Description
This Creamy White Chicken Chili is a comforting and flavorful dish that combines tender shredded chicken, white beans, and a blend of spices in a creamy sauce. Perfect for a hearty weeknight dinner, this chili is enriched with cream cheese for a smooth texture and finished with fresh lime juice and toppings like tortilla strips, shredded cheese, avocado, and cilantro.
Ingredients
Scale
Main Ingredients
- 2 tablespoons extra virgin olive oil
- 1 medium yellow onion, chopped
- 3 cloves garlic, minced
- 2 teaspoons chili powder
- 1 teaspoon ground cumin
- ½ teaspoon smoked paprika
- ½ teaspoon dried oregano
- 1 lb boneless, skinless chicken breast
- 4-6 cups chicken broth, divided
- 2 (14 oz) cans white beans (cannellini or Great Northern), drained and rinsed
- 2 (4 oz) cans diced green chilies, undrained
- 4 oz cream cheese, softened
- Juice of 1 small lime
- Kosher salt and freshly ground black pepper, to taste
Toppings
- Fresh cilantro, chopped
- Tortilla strips
- Shredded cheese
- Lime wedges
- Avocado, sliced
Instructions
- Sauté Aromatics and Chicken: Heat the olive oil in a large pot or Dutch oven over medium heat. Add the chopped onion and sauté until softened, about 5 minutes. Stir in the minced garlic, chili powder, cumin, smoked paprika, and dried oregano; cook, stirring frequently, until the spices are fragrant, about 1 minute. Add the chicken breasts, season with kosher salt and freshly ground black pepper, then pour in 4 cups of chicken broth. Bring to a simmer and cook until the chicken is fully cooked, about 15 minutes.
- Shred Chicken: Remove the chicken breasts from the pot and place them on a cutting board. Use two forks to shred the chicken into bite-sized pieces.
- Combine Ingredients: Return the shredded chicken to the pot along with the drained and rinsed white beans and the undrained diced green chilies. Stir to combine.

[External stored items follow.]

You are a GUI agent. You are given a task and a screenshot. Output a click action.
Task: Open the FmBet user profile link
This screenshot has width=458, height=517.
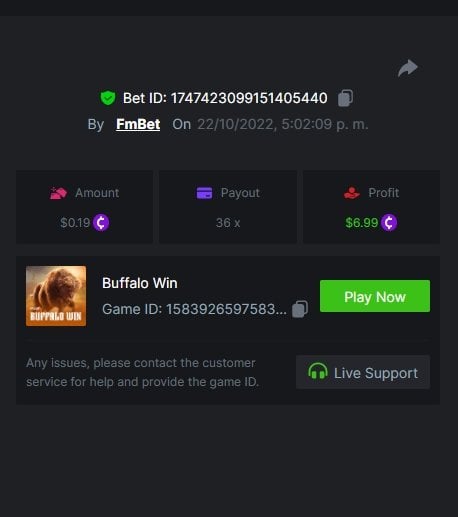(x=138, y=124)
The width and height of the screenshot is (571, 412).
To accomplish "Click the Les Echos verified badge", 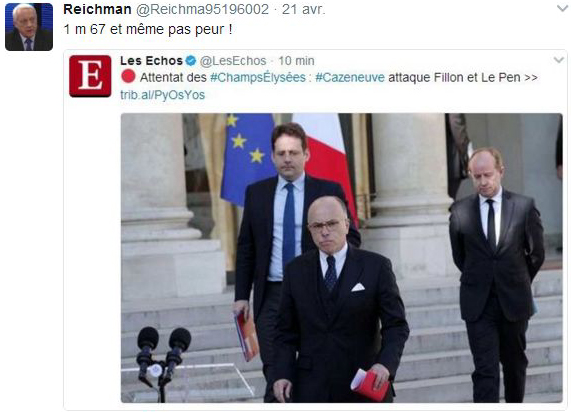I will pyautogui.click(x=190, y=60).

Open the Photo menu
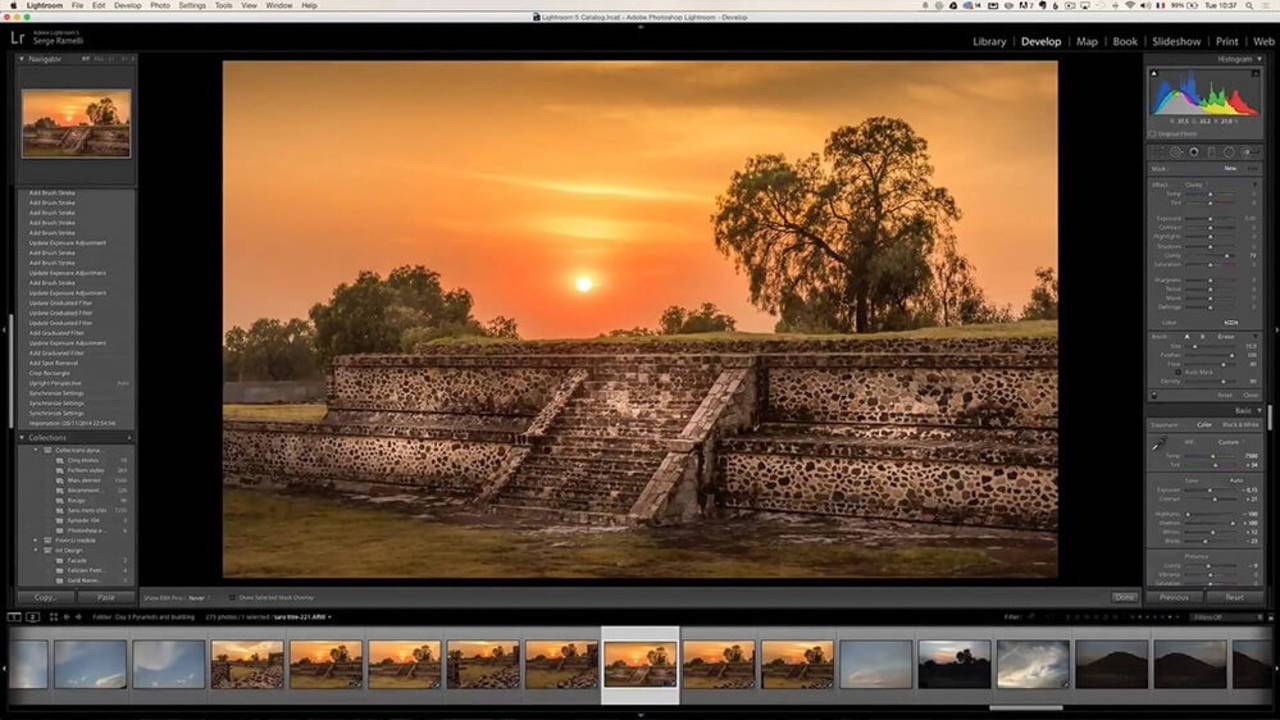tap(159, 5)
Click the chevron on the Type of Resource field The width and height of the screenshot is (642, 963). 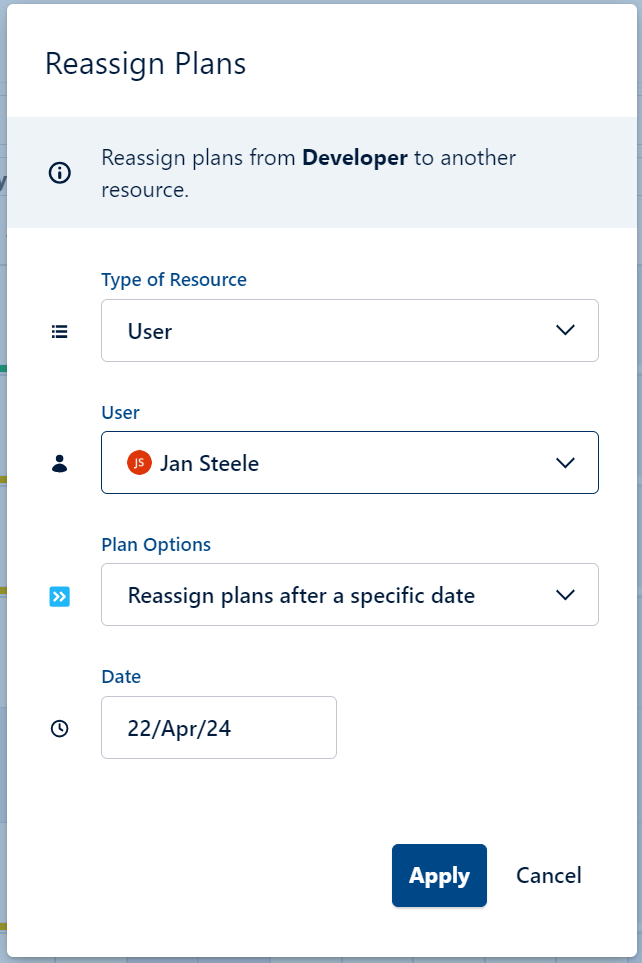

- Add Cream Cheese and Finish: Stir in the softened cream cheese until it melts completely and creates a creamy texture in the chili. Add the juice of one small lime and season with additional salt and pepper to taste. If the chili is too thick, thin it out by adding additional chicken broth, up to 2 cups, until you reach your desired consistency.
- Serve: Ladle the chili into bowls and serve hot. Garnish with fresh chopped cilantro, tortilla strips, shredded cheese, lime wedges, and sliced avocado as desired for extra flavor and texture.
Notes
- Use boneless, skinless chicken breasts for the best texture and ease of shredding.
- You can substitute chicken thighs if you prefer a juicier, more flavorful chili.
- Adjust the amount of chicken broth to control the thickness of the chili.
- If you prefer a spicier chili, add some jalapeños or increase the chili powder.
- Leftovers can be stored in an airtight container in the refrigerator for up to 3 days or frozen for up to 3 months.